Mas se fizemos muito em cinquenta anos, fizemos pouco num ponto: na modernização da administração do Estado. Da nossa história antiga herdamos modelos monárquicos baseados no mérito da fidalguia. Por isso da Revolução Francesa do século XVIII herdamos a ideia de duas justiças, uma civil e outra administrativa, e eis como atravessamos da antiguidade para a modernidade, ou seja, mantivemos um modelo que depois com a 1.ª República evidentemente não soubemos modernizar e daí ao Estado Novo apenas mudamos a fórmula: se antes o domínio era da fidalguia, agora era de poucos em ditadura; razão para, de novo, esquecermos a modernização do Estado. E chegamos a 1976 com o Estado democrático. Em vez de modernizamos – mantivemos o timbre corruptivo da antiguidade e assim se mantém, bem visíveis em dois primeiros-ministros que perderam o norte por motivos judicias e vários ministros envolvidos em processos idênticos.
Modernizamos na justiça quanto às carreiras, quanto às leis, aos códigos e processos; mas atravanca uma organização muito cara para os serviços morosos que presta: dois supremos tribunais, de justiça e administrativo, com se a pessoa coletiva Estado não fosse como outra qualquer pessoa coletiva em termos de responsabilidade; não tem sentido uma hierarquia tão cara sem efeitos práticos de modernidade que é a celeridade.
As forças de segurança multiplicam-se em desorganização: Política Judiciária, Política de Segurança Pública, Guarda Nacional Republicana, Serviços de Fronteiras, Serviços de Segurança Interna, Polícia Marítima (militar), Polícia Municipal. Todo este emaranhado de pessoal e atribuições e hierarquias que tropeçam entre si – são um sumidouro de verbas e de grande confusão com grande prejuízo para os profissionais e a eficácia. Na ilha Terceira, por exemplo, somos capazes de andar meses sem nunca visualizar um agente na estrada em serviço; durante cerca de uma década, de 2010, a Região entregava à PSP meio milhão de euros para custear combustível para carros que ficavam sem poder andar por falta de manutenção.

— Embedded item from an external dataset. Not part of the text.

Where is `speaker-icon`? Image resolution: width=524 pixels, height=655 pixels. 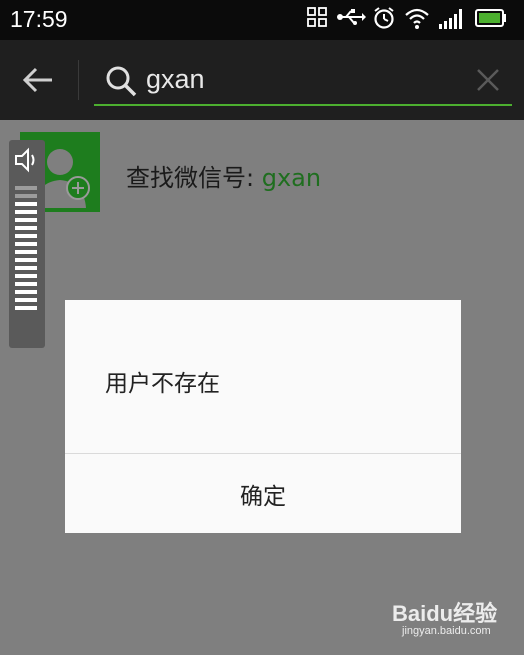 speaker-icon is located at coordinates (25, 160).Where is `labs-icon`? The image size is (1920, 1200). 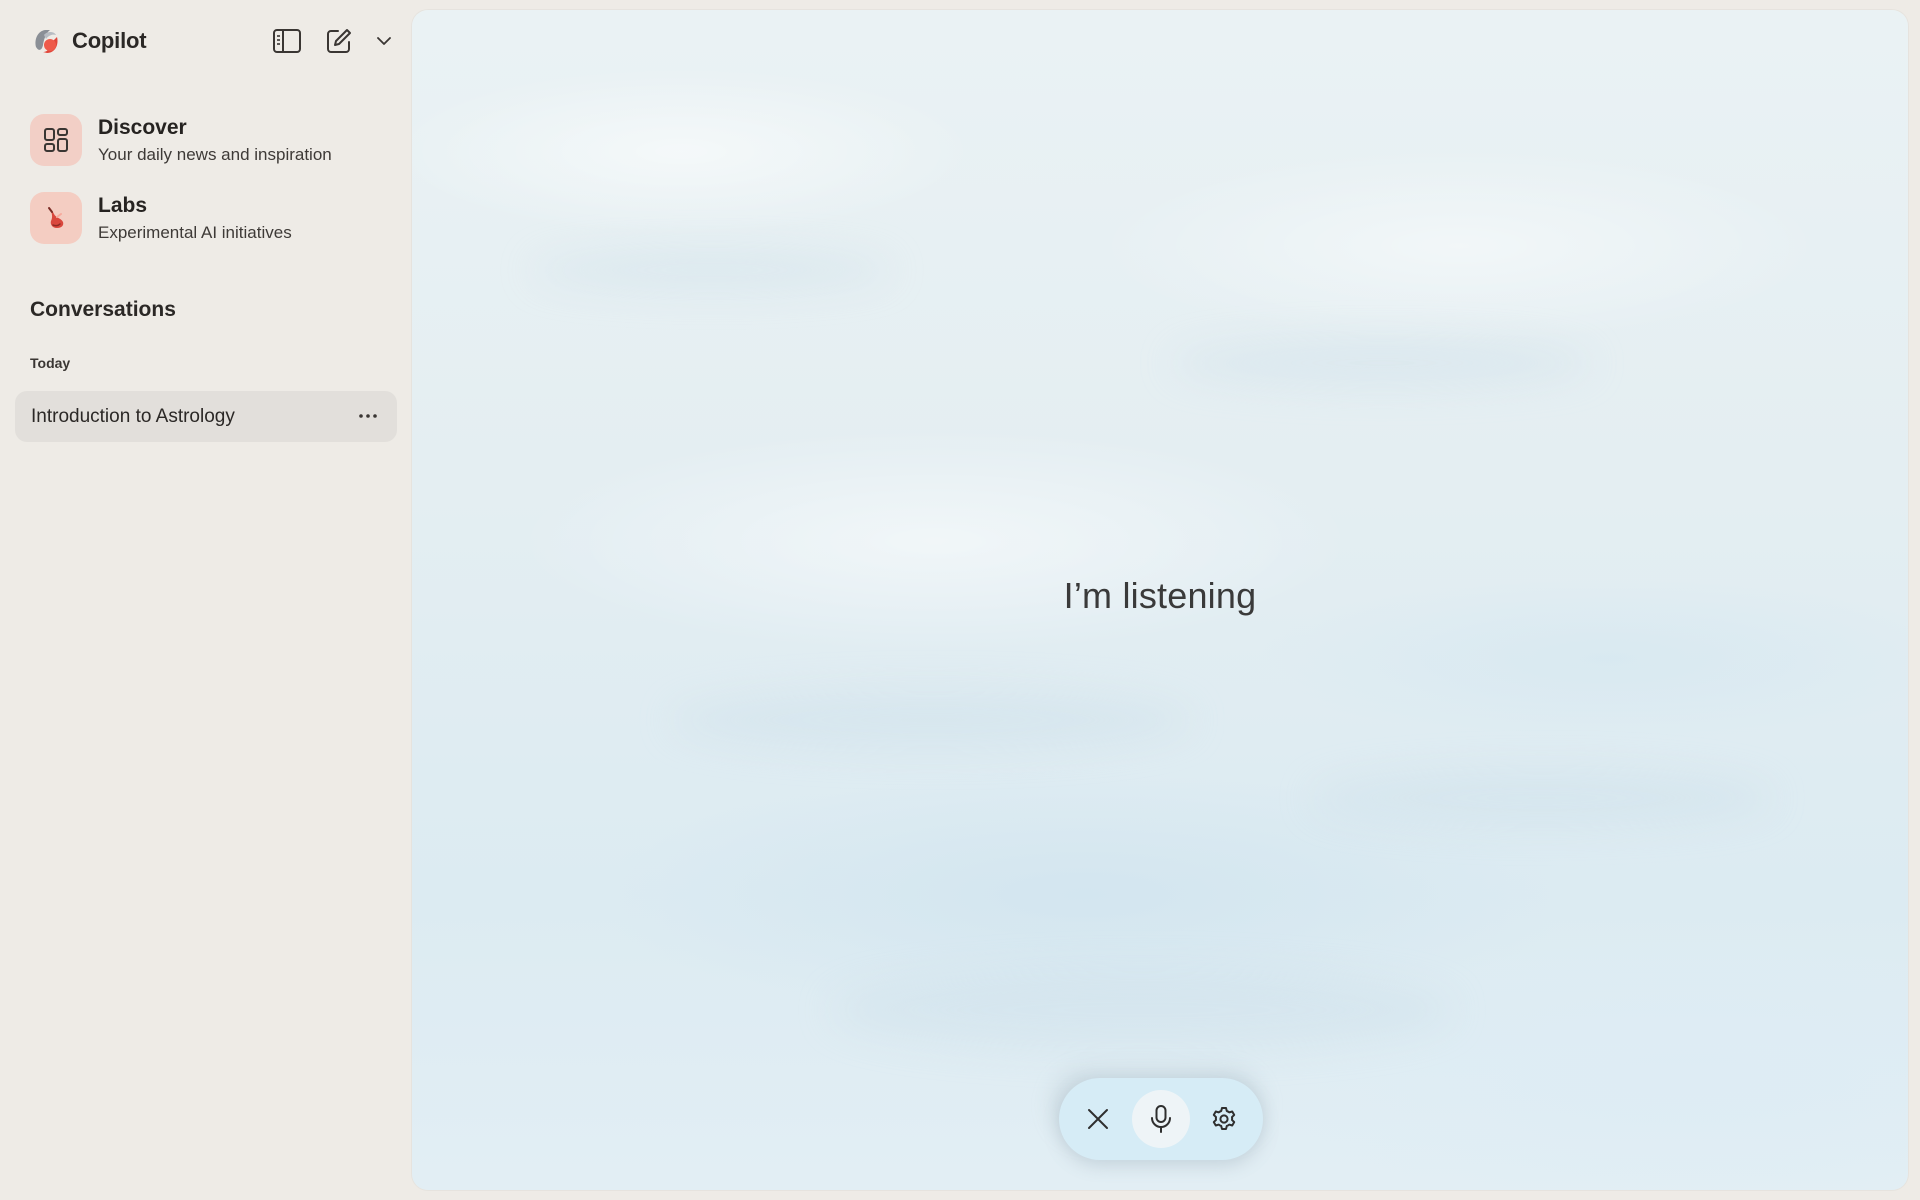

A administração pública em geral – é, de modo horizontal e vertical, toda errática e corruptiva: os dirigentes não têm formação adequada e funcionam em organizações desajustadas; os trabalhadores não têm formação sistémica e funcionam em modelos de organização corruptiva. Os múltiplos programas de prevenção da corrupção destinam-se aos trabalhadores – precisamente aqueles que não têm poder de decisão e, pois, não são os corruptores. Aqui os jornais podem fingir que tiveram acesso a um importantíssimo projeto do governo, bem sabendo a população que foram os partidos que encomendaram tal notícia em período eleitoral.
O que é nacional – está nos Açores (e Madeira) e, portanto, os problemas são os mesmos; se não piores. E esse modelo nacional transitou com naturalidade e especialidades pontuais para as regiões autónomas. Mas, aqui, em muito pior grau: enquanto no plano nacional o ministro ainda tem a premeio os secretários de Estado; nas ilhas o secretário regional está no topo da administração, diretamente ligado aos diretores regionais e, como se não bastasse, usam os chefes de gabinete como sendo dirigentes, e como forma de provocar o medo e com ele praticar funcionalidades corruptivas – cujos trabalhadores têm medo de se queixar e, quem se queixa, perde tempo.
Quer-se dizer: é urgente que o Estado se modernize, tornando a administração pública competente e séria, eficaz e produtiva, e com modelos de organização suficientemente aptos a evitar que o dirigente maldoso e até criminoso use a sua função como uma coutada sua.